But it wasn’t just a cop. A face appeared in my window. A large, clean-shaven face under the brim of a big gray State Trooper’s hat. The same State Trooper who had visited me in my office not long ago. What were the odds?

I rolled down the window. “Well, hello! Detective . . . Hawthorne, isn’t it?” I tried to sound cheerful and innocent but probably failed miserably.

“Well, well, well. Mrs. Nik,” he said.

“Just Georgie, remember?” I put on what I hoped was a winning smile.

“Well, then, Georgie.” His voice was sonorous and sexy here in the night air and Inky leaned over to get a better look at him. “Do you know why I stopped you?”

I hated that question, especially when it was delivered in that cop tone of voice. It made me want to slap him but that didn’t seem wise. “No, I’m afraid I don’t.”

“You’ve got a taillight out.”

This was news to me. I’d have to send Russ out for a bulb tomorrow. “I didn’t realize it was out, but I’ll get that fixed right away.” I hoped that would be enough to satisfy him. It wasn’t.

“What are you doing out this time of night?”

Inky leaned over even farther, invading my personal space to a slightly annoying degree. “Hello, Officer,” he purred. “I’m Inky. From the tattoo shop in town?” I groaned inwardly. This was going to be a disaster. “My friend Georgie and I went to dinner at this fabulous Chinese restaurant up in Prescott.”

The Trooper shined his light into the car and square into Inky’s face. He didn’t even flinch. “Where did you cross the Canadian border?”

“The Burg, of course.”

“And this was at what time?”

My smile tightened.

“Oh, about, oh, what time was it, Georgie?”

I shrugged, unable to speak.

“Oh, right, it was about nine o’clock or so, wasn’t it? Just after I closed up the shop.”

I nodded stupidly, too dumbfounded to contribute any weft to the warp in the coverlet of lies being woven here.

“Let me get this straight. You drove all the way to Ogdensburg at nine o’clock at night, then went over the bridge, cleared Customs, and went to Prescott for some Chinese food?” His skepticism was frightening. Couldn’t two friends go get some Kung Pao chicken without being suspected of something? My nervousness was replaced by something approaching affront.

“You’ve obviously never had the food at Lucky Ling’s Buffet. When the craving for that General Tso’s chicken hits, you just gotta go!” Inky smiled broadly.

“You know, Georgie,” Trooper Hawthorne turned the light back onto me, but was kind enough to point it down at my boobs rather than into my eyes, a bit longer than necessary, “I’d still like to talk to you about that little matter we were discussing the other day.”

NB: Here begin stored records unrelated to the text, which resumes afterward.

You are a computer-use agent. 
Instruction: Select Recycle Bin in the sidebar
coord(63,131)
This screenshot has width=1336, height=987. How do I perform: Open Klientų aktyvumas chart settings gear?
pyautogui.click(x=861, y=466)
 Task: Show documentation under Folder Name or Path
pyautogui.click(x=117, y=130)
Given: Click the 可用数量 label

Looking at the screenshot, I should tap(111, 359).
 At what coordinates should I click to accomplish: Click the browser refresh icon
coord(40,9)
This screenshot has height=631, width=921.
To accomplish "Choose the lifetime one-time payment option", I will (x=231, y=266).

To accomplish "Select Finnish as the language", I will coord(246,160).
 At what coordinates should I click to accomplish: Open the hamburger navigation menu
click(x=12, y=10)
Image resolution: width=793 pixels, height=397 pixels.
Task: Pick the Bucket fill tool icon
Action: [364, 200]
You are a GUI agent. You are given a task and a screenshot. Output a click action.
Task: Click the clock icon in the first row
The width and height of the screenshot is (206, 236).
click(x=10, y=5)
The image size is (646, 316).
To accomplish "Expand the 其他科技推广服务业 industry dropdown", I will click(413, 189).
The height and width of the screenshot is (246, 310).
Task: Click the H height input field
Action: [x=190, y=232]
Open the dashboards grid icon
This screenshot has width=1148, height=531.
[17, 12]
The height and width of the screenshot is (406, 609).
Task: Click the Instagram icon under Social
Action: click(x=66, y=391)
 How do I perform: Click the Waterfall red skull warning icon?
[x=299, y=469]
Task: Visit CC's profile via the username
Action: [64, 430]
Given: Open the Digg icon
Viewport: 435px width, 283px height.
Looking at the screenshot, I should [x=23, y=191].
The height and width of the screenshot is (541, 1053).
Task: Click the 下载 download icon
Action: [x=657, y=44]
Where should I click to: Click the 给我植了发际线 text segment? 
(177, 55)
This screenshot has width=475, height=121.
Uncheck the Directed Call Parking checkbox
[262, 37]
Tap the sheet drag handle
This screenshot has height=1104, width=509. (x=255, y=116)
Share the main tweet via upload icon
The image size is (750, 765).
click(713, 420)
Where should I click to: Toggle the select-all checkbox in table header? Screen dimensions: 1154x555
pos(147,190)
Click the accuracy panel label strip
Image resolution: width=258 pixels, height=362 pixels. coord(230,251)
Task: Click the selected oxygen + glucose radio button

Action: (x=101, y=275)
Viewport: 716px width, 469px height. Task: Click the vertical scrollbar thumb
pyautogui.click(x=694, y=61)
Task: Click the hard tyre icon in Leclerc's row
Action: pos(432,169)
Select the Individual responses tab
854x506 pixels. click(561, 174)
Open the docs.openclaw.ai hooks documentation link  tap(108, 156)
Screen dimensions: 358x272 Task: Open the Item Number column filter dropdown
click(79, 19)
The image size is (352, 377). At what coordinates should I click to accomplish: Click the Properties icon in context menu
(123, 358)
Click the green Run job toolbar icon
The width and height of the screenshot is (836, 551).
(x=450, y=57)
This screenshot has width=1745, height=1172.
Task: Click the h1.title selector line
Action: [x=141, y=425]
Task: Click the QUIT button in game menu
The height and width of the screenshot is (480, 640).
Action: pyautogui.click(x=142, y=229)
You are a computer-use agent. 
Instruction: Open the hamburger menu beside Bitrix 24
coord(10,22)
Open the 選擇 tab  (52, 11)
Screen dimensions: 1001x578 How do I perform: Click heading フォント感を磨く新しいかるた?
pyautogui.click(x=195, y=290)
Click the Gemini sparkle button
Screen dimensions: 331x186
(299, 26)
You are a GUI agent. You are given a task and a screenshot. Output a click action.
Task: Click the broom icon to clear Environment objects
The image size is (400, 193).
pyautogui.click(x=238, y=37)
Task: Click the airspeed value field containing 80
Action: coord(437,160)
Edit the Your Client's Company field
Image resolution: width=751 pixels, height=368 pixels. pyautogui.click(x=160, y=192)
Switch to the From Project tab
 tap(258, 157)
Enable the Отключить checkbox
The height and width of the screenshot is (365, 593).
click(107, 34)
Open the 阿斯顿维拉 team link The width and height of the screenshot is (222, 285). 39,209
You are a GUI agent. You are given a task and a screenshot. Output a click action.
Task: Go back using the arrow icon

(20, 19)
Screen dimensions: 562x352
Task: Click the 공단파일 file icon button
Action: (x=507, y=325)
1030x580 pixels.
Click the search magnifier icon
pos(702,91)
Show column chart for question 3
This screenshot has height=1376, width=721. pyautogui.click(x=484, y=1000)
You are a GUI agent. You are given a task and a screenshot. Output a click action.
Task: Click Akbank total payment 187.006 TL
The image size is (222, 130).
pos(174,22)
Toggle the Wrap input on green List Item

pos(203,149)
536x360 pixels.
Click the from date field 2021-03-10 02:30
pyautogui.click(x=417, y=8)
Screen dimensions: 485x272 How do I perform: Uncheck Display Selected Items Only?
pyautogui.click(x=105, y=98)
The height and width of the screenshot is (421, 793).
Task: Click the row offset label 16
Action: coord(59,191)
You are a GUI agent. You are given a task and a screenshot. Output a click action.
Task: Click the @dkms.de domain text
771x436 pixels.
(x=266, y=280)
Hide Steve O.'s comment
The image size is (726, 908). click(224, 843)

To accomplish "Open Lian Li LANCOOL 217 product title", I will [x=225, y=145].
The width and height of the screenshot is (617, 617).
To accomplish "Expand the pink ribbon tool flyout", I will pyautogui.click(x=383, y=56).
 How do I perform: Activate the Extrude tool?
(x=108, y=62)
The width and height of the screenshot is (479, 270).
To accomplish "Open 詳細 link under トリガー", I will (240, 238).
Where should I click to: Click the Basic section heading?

“She’s available! For anything,” Inky said, and I just knew he was winking. If there hadn’t been a State Trooper bulking up my driver’s side window, I would have elbowed him to shut up. Hard.

“Stay here. I’ll be right back.” I watched him in the side mirror without turning my head as he strode back to his unmarked cruiser.

Great, just great! “Couldn’t you have come up with a better story than that?” I asked. Actually, the story about going out to dinner wasn’t bad. We could have been at any restaurant and said we’d paid cash, and Detective Hawthorne might not have bothered to check it out. Crossing into Canada was another matter, though. One simple inquiry to the Border Patrol and that story was sunk.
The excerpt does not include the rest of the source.